» **Source**:
# # #
I have all the elements in a database now, and can easily manipulate the
relationships and produce whatever format we want.

Through database tables I can relate any language identifier to other
identifiers, so I can map de-LI to de-CH, to de, or whatever. I can map the
language and region codes to their official names or to more colloquial names.
Listings or reports can print "de-AT" alone or "de-AT (German, Austria)", or
whatever.
(Since there were several suggestions of preferences.)

But the important issue has not been addressed- the criteria.

The only items that seem reasonably clear, are the elements that do not require
regional qualifications.
(Yes, it depends on criteria.)

The others, although we have had suggestions for a very few items that form a
set of identifiers that can be mapped to a particular language identifier, but
not much has been offered about why these mappings are correct or how they are
derived.

Suggestions?

My thoughts run to the concrete - 

Does the government have laws or policies on writing, spelling, sorting etc.
that make the language unique?
Are there dictionaries or spell checkers, unique to the region?

If there aren't these type of "official" or confirming distinctions, I would
settle for observations that words or phrases can be listed with different
spellings, meanings or usages in the region (Maybe 1000 examples?)

To establish that a region uses another region's language variation, then
perhaps a list of distinguishing terms like this would demonstrate they are
used the same way.

As I have noted a few times already on these lists, I am not a linguist. I
welcome other suggestions and advice.

But if there is no concrete evidence to point at, then I question how real the
difference is.

If I can't ask a translator for Lichtenstien how their version of some text
must change from the Swiss version, and get some examples easily, then I wonder
how important tagging the text differently is.
# # #
» **Exercises to complete**:
1. In the post on mapping language identifiers, what two forms of "de-AT" can listings or reports print?
2. In one to three sentences, explain why the writer of the post on mapping language identifiers doubts that a region's text needs a different tag.
3. Write a continuation of the post on mapping language identifiers, picking up after its final sentence.

» **Data provided**:
# # #
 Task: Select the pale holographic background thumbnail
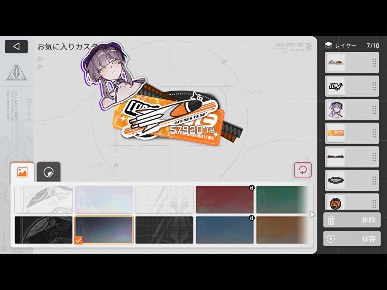tap(104, 200)
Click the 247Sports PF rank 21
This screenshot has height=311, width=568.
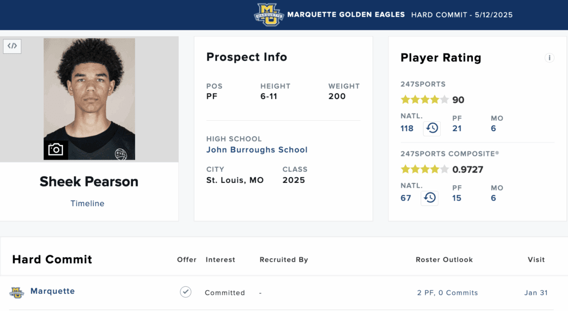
# # #
» **Answers provided**:
1. They can print "de-AT" alone or "de-AT (German, Austria)".

2. Without concrete evidence to point at, the writer questions how real the difference is. If a translator cannot easily give examples of how their version of a text must change from the Swiss version, the writer wonders how important tagging the text differently is.

3.
Another test might be if a reader can determine the origin (it's region) of the
text easily.

tex



Mark Davis wrote:
> The broader point I was trying to make is that I think the criterion for
> inclusion in the list is a crucial question. In some sense, one can *always"
> find some difference between xx-AA and xx-BB; the question is whether that
> difference is significant with respect to given goal. If you don't have some
> reasonable clear idea of the criterion, (a) you don't know what qualifies
> for the list, and (b) nobody can use it. To avoid misleading people that
> happen upon the Language Identifier ist page, it is best to make clear (a)
> that the list is not complete, (b) that the criterion is not final.
> 
> And one has to be very careful about saying that something like "de-LI is
> not recommended". If you have a reasonable criterion for the list, it will
> form a set of equivalence classes among all countries that have a
> significant population of speakers, say:
> 
> {de-AT}
> {de-CH, de-LI)
> {de-DE, de-BE, de-DK, de-LU}
> 
> If you present the information this way, then a user can see that instead of
> using de-LI, he could use de-CH (with respect to that criterion, of course).
> But if you just give the list
> 
> de-AT, de-CH, de-DE, (not recommended: de-BE, de-DK, de-LI, de-LU)
> 
> and say that the (...) stuff is not recommended, then no guidance whatsoever
> is given to what to do with de-LI. The two most obvious answers to the
> neophyte are to choose "de" or "de-DE", both of which being wrong!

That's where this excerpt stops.